◆ **Série d'exercices**
a - Répondez à ces questions sur l'entretien consacré à la finance islamique au Maroc :
(i) En quelle année a eu lieu l'expérience des produits alternatifs dont le Maroc tourne la page ?
(ii) De quel pourcentage les prix proposés pour Ijara wa Iqtina dépassent-ils ceux du crédit classique ?
(iii) Que désigne le sigle PPP ?
b - Relevez tous les blocages cités dans l'entretien consacré à la finance islamique au Maroc pour expliquer le retard du pays dans ce domaine.
c - Poursuivez l'entretien consacré à la finance islamique au Maroc à partir de sa dernière phrase.

Le Matin : Quel est l’état d’avancement des finances islamiques au Maroc et quelles sont leurs perspectives d’avenir ?
Sidi Mohamed El Omari Alaoui : Je crois que le train de la finance islamique est en marche et nous sommes aujourd’hui sur la voie. Reste à savoir quelle est la vitesse que prendra ce train pour arriver à satisfaire les multiples attentes des citoyens et des opérateurs économiques. Il est clair que le Maroc est en train de tourner la page de l’échec de l’expérience des produits alternatifs de 2007 et revoit sa copie pour introduire la banque participative dans la loi bancaire. Une fois adoptée, c’est la mise en pratique de cette loi qui tracera l’élan de cette finance, notamment en termes d’agréments accordés aux banques participatives, de création du marché interbancaire, d’instauration du libre jeu de la concurrence et surtout du palier important à développer dans le cadre de la création des sukuks (en quelque sorte, l’équivalent des obligations, NDLR).
Qu'est-ce qui bloque le développement de ces produits au Maroc, sachant que des pays arabes sont allés loin dans ce sens ?
Il n’est un secret pour personne aujourd’hui que malgré la maturité et la stabilité du secteur bancaire marocain sur le plan régional et continental, le Maroc reste devancé sur le registre de la finance islamique, sachant qu’il dispose d’atouts importants pour en tirer profit. Ce retard est attribué à de multiples blocages. À commencer par la marge bancaire pratiquée par le secteur. Les prix proposés dépassent 26% pour Mourabaha et 86% pour Ijara wa Iqtina, par rapport au crédit classique. Sur le plan fiscal, malgré les harmonisations introduites en 2009 et 2010 concernant le produit Mourabaha en matière d’impôt sur le revenu, de taxe sur la valeur ajoutée et des droits d’enregistrement, le produit Ijara wa Iqtina demeure exclu d’un traitement fiscal équitable. Il faut ajouter aussi l’absence de communication impartiale de la part des agents commerciaux au sein des banques et l’absence d’un produit d’assurance islamique.
Les gens ont souvent tendance à dire que les finances islamiques sont juste un habillage du système bancaire actuel. Dans quelle mesure cette idée est-elle vraie ?
Je ne partage pas cet avis. La finance islamique a ses propres spécificités qui sont fondées sur des principes d’appétence au risque, en ce sens où elle n’autorise un revenu que s’il est lié à engagement participatif. Il n’y a pas de revenu fixe ou prédéterminé sans mise en application du principe de partage des pertes et profits (PPP), contrairement aux intérêts qui sont payés indépendamment de la rentabilité des activités économiques. Il faut savoir qu’en économie islamique, l’argent n’a pas de valeur en lui-même pour être loué, c’est un moyen d’échange qui facilite les transactions commerciales. En plus, la finance islamique est une finance qui est adossée à des actifs tangibles, elle s’interdit d’investir dans les activités illicites, prohibe l’incertitude et la spéculation et se veut une finance éthique par excellence.

Données de pointage des cibles:
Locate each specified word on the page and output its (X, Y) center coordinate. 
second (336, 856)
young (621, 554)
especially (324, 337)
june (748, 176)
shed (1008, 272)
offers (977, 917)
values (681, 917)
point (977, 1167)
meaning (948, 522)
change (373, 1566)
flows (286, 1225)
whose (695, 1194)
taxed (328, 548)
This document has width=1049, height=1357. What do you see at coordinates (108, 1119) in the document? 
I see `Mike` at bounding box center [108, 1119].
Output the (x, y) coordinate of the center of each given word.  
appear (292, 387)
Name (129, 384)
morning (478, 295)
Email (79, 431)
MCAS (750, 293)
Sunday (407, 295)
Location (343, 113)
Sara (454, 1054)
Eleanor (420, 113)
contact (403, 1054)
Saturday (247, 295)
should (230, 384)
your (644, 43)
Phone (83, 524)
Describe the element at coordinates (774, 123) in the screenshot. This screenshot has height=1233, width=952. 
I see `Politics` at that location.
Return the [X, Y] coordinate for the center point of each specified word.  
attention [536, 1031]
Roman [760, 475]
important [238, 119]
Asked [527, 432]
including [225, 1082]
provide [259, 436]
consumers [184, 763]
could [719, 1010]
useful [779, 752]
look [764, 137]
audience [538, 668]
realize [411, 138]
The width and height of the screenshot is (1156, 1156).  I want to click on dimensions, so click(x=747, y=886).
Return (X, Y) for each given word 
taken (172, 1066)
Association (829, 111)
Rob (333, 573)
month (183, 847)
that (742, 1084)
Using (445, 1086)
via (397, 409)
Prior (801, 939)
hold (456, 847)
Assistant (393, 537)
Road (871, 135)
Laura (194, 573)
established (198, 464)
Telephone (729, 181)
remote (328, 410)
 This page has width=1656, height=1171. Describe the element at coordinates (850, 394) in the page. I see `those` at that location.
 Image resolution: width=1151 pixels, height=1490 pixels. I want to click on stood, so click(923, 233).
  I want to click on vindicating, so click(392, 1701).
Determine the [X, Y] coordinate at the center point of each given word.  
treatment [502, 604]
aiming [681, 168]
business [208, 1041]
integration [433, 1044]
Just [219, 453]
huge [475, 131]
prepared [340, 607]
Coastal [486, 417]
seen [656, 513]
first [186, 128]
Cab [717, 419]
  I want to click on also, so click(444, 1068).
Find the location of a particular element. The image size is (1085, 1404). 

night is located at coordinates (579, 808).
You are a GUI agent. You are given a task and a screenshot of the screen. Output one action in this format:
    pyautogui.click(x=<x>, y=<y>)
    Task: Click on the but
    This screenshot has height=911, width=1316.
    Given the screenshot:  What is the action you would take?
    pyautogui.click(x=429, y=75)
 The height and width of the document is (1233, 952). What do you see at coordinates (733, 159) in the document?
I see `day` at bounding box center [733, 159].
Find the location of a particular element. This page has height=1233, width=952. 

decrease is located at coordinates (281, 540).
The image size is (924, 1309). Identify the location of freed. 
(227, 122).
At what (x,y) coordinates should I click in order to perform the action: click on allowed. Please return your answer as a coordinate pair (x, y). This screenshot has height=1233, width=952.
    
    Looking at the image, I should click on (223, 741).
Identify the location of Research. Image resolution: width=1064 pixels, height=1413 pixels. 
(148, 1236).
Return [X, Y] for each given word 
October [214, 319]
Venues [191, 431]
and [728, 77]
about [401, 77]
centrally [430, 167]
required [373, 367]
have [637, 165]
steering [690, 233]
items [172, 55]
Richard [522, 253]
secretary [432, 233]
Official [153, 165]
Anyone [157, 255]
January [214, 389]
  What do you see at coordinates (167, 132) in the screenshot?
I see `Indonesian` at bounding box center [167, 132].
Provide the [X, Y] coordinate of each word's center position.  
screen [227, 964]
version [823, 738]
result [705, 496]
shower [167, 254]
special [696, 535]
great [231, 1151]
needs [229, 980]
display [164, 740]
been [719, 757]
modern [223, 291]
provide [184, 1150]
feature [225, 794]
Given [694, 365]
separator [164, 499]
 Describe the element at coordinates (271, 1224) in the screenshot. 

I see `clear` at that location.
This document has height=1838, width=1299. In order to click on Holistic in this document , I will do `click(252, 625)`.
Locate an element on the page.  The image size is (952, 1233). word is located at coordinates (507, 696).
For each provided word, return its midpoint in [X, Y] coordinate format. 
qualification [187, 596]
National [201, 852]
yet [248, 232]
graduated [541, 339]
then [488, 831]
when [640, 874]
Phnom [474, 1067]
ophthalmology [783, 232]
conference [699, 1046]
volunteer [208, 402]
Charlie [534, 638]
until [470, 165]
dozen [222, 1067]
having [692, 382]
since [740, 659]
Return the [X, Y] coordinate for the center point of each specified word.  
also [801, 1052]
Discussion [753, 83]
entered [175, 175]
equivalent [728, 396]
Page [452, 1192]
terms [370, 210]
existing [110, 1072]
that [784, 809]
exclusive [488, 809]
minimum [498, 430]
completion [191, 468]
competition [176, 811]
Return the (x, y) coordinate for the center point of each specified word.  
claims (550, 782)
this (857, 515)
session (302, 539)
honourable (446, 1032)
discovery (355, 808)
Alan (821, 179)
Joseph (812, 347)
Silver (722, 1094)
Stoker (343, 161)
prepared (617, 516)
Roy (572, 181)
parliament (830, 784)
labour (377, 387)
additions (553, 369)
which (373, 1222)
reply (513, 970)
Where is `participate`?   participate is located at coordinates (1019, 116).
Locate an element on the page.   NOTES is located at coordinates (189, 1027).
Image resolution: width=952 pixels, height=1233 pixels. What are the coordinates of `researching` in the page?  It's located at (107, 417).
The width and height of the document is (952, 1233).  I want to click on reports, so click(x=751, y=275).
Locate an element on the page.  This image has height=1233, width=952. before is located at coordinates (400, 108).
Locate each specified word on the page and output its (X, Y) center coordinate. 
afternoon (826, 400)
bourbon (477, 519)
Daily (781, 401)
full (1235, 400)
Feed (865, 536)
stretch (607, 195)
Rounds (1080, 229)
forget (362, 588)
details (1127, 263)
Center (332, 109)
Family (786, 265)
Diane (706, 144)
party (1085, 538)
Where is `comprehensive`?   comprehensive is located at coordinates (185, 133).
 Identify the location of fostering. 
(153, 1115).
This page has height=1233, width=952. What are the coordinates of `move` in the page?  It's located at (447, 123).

◆ **Réponses**
a -
(i) En 2007.
(ii) De plus de 86 %.
(iii) Le principe de partage des pertes et profits.

b -
- La marge bancaire pratiquée par le secteur, avec des prix qui dépassent ceux du crédit classique de 26 % pour Mourabaha et de 86 % pour Ijara wa Iqtina.
- L'exclusion du produit Ijara wa Iqtina d'un traitement fiscal équitable.
- L'absence de communication impartiale de la part des agents commerciaux au sein des banques.
- L'absence d'un produit d'assurance islamique.

c -
Ce système financier a-t-il les atouts pour concurrencer le système en vigueur au Maroc, connu pour sa stabilité ?
Je crois qu’il n’y a pas lieu de parler de concurrence faite par la finance islamique au secteur bancaire actuel dans la mesure où le secteur bancaire existant a le droit lui-même d’investir la finance islamique et se tailler ainsi lui aussi des parts de marché dans ce créneau. Donc, pourquoi parler de compétition si on sait que même les pays occidentaux ont eu recours à cette finance ? Ces pays sont convaincus de ses bienfaits pour surmonter les effets de la crise économique mondiale. Il est à noter aussi que beaucoup de systèmes bancaires dans des pays musulmans pionniers dans le domaine de la finance islamique comme la Malaisie, le Bahreïn ou l’Arabie saoudite sont basés sur des systèmes bancaires dualistes où cohabitent banques islamiques et banques classiques.
On parle souvent du secteur bancaire et on oublie le secteur des assurances, qu’est-ce que proposent les finances islamiques dans ce sens ?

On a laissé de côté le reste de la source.